(Excerpts from a dataset)
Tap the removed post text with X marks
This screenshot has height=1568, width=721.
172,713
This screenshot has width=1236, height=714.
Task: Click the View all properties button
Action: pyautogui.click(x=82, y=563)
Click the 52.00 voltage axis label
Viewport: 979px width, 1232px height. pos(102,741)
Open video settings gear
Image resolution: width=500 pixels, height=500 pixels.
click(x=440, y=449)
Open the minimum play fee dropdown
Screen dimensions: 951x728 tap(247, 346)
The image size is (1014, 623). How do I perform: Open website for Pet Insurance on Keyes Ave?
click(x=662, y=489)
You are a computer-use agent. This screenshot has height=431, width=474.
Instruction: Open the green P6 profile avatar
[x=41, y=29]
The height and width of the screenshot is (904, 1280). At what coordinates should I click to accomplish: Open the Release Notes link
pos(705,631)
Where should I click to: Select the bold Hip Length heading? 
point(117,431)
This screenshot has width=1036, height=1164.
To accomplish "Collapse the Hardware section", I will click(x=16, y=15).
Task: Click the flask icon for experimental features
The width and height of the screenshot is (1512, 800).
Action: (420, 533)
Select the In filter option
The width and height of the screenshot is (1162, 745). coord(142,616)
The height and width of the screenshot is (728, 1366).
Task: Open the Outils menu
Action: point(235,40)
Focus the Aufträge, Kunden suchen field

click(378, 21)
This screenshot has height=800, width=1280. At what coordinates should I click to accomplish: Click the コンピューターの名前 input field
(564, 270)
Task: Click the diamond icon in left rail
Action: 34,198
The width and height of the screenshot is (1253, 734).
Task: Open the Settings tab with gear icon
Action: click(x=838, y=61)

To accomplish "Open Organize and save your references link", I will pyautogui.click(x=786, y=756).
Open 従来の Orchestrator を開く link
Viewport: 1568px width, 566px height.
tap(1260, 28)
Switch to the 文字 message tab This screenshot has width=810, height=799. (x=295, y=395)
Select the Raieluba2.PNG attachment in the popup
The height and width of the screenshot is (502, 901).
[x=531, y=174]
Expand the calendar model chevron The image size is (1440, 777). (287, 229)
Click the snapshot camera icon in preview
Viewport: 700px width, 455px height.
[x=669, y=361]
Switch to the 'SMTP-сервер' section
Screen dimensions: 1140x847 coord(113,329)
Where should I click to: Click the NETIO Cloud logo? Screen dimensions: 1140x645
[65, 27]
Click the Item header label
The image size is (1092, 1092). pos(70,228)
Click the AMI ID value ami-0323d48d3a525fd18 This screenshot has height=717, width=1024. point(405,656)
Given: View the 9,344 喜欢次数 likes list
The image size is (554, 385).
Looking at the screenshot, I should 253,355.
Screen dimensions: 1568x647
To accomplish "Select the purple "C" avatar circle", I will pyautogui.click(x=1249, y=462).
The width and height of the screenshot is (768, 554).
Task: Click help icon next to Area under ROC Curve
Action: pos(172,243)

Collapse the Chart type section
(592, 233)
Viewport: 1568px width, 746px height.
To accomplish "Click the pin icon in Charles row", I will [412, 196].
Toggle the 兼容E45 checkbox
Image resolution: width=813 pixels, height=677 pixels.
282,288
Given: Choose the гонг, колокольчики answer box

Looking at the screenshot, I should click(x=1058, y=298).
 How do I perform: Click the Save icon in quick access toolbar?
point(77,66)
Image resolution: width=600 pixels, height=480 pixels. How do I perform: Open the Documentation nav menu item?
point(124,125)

**TASK OBJECTIVE**
From the line containing "Screen dimensions: 1568x647" down to the last line of the data above, copy every line exactly; leave out all other lines.

**SOLUTION TO THIS EXERCISE**
Screen dimensions: 1568x647
To accomplish "Select the purple "C" avatar circle", I will pyautogui.click(x=1249, y=462).
The width and height of the screenshot is (768, 554).
Task: Click help icon next to Area under ROC Curve
Action: pos(172,243)

Collapse the Chart type section
(592, 233)
Viewport: 1568px width, 746px height.
To accomplish "Click the pin icon in Charles row", I will [412, 196].
Toggle the 兼容E45 checkbox
Image resolution: width=813 pixels, height=677 pixels.
282,288
Given: Choose the гонг, колокольчики answer box

Looking at the screenshot, I should click(x=1058, y=298).
 How do I perform: Click the Save icon in quick access toolbar?
point(77,66)
Image resolution: width=600 pixels, height=480 pixels. How do I perform: Open the Documentation nav menu item?
point(124,125)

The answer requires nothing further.